═══ AUSGANGSTEXT ═══
Sie ist herausgefordert, sich mit ihren hohen Ansprüchen auseinanderzusetzen, sich ihr Idealbild abzuschminken und ihre nüchterne Realität zu erleben. Ein schmerzhafter Prozess! Wenn diese Phase durchgestanden ist, kann sie wieder die Freude und Faszination des freien und spontanen Tuns erleben. Sie entwickelt ein immer feineres Gespür für ihre eigene Wahrheit und macht sich unabhängig von der Meinung anderer.

Verantwortung:
Als Leiterin gebe ich kein Urteil ab. Ich erteile weder Ratschläge noch Empfehlungen. Doch mit meinen Impulsen und Vorschlägen ermutige ich die Malende, auf ihrem Bild zu experimentieren, Risiken einzugehen und Erfahrungen zu sammeln. Die Entscheidung liegt jedoch immer bei der Malenden. Sie übernimmt die volle Verantwortung für ihr Handeln und trägt auch die Konsequenzen, die sich daraus ergeben.

Fehler, Probleme, Krisen:
In unserem Leben haben wir ständig erfahren, dass Fehler zu vermeiden, Probleme lästig und Krisen unerwünscht sind. Fehler werden bestraft, Probleme sind frustrierend und Krisen eine Schande. Alle drei versuchen wir darum krampfhaft zu vermeiden.
Wir verwenden unsere gesamte Energie, sie zu verstecken, zu kaschieren, zu verheimlichen. Dadurch fehlt uns die Kraft, Lösungen anzustreben.
═══ GEGEBENE DATEN ═══
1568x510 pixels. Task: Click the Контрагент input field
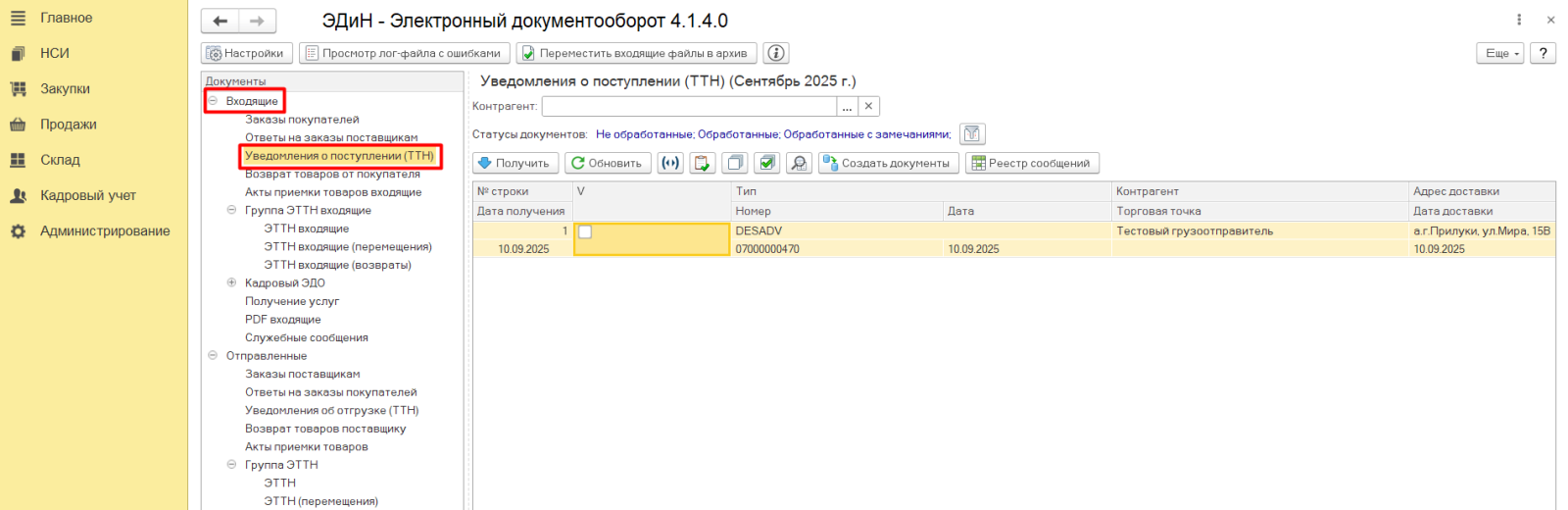[689, 106]
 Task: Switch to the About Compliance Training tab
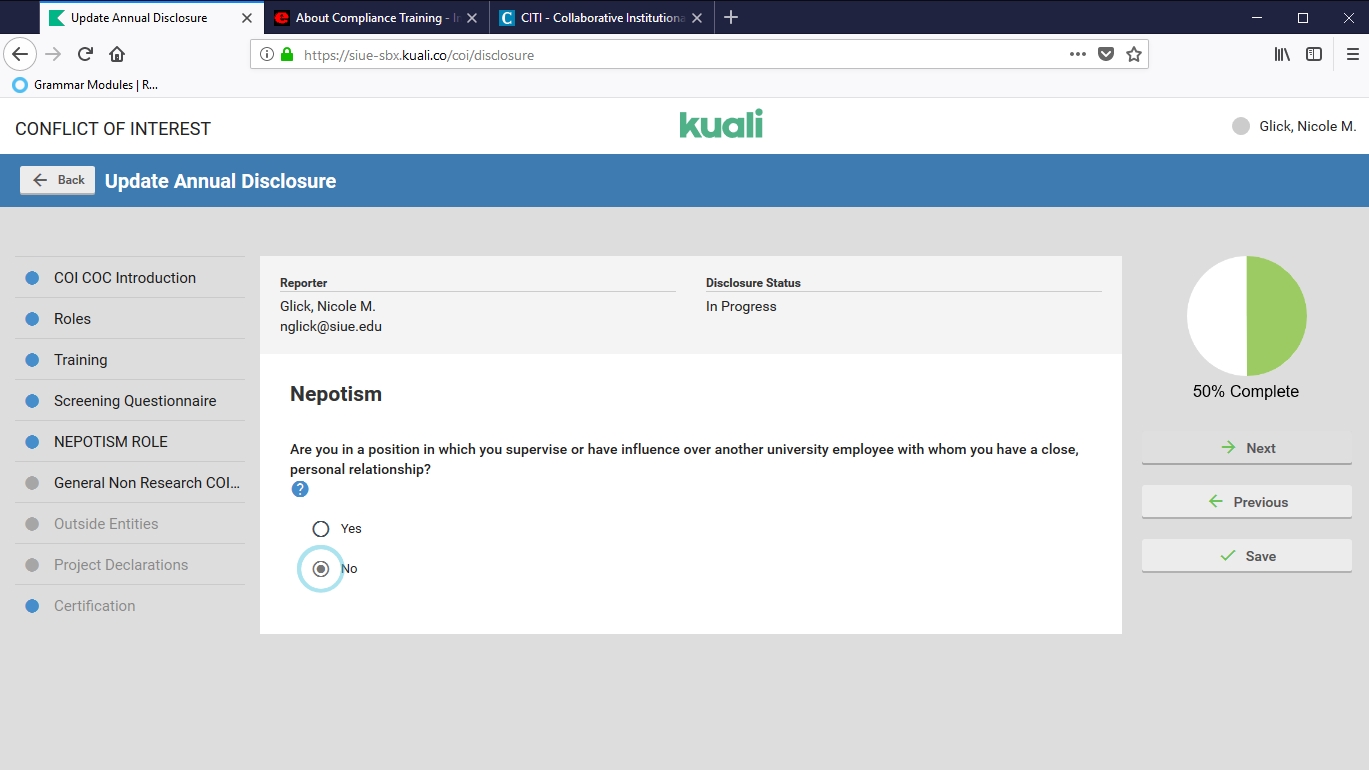point(368,18)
═══
(DEINE AUFGABE) Fahre mit dem Text über das Malen und den Umgang mit Fehlern weiter oben fort und schließ direkt an seinen letzten Satz an.

(RICHTIGE ANTWORT)
Wir bleiben stecken. Entwicklung ist nicht mehr möglich. Am liebsten möchten wir aufgeben, fliehen. Beim wertfreien System im Atelier ist die Malende herausgefordert, sich den Problemen zu stellen. Dadurch werden Lösungen möglich. Gefühle von Enttäuschung, Hilflosigkeit, Ratlosigkeit, Hoffnungslosigkeit und Lähmung sind entscheidende Wegweiser auf dem Weg zur Lösung.
Die Spannung ist unangenehm und oft kaum zu ertragen. Doch gerade in dem Moment, da die Probleme unüberwindbar und die Krisen abgrundtief scheinen, wachsen sehr oft erstaunliche Kräfte. Gestaute Gefühle wie Wut und Trauer brechen durch und führen zu ungeahnten Lösungen. Lösungen sind Erfolgserlebnisse.
Erfolgserlebnisse erzeugen Selbstvertrauen, das Gefühl, fähig zu sein, schwierige Situationen zu meistern. Selbstvertrauen gibt Mut, neue Risiken einzugehen. Schliesslich kommt die Malende zur Überzeugung, dass nicht die Niederlagen, sondern die Konflikte, denen sie sich nicht gestellt hat, sie zu einer Versagerin machen.

Zeit:
Lernen braucht seine Zeit. Wachstum braucht seine Zeit. Entwicklung braucht seine Zeit – und wir sind so schnell ungeduldig und entmutigt!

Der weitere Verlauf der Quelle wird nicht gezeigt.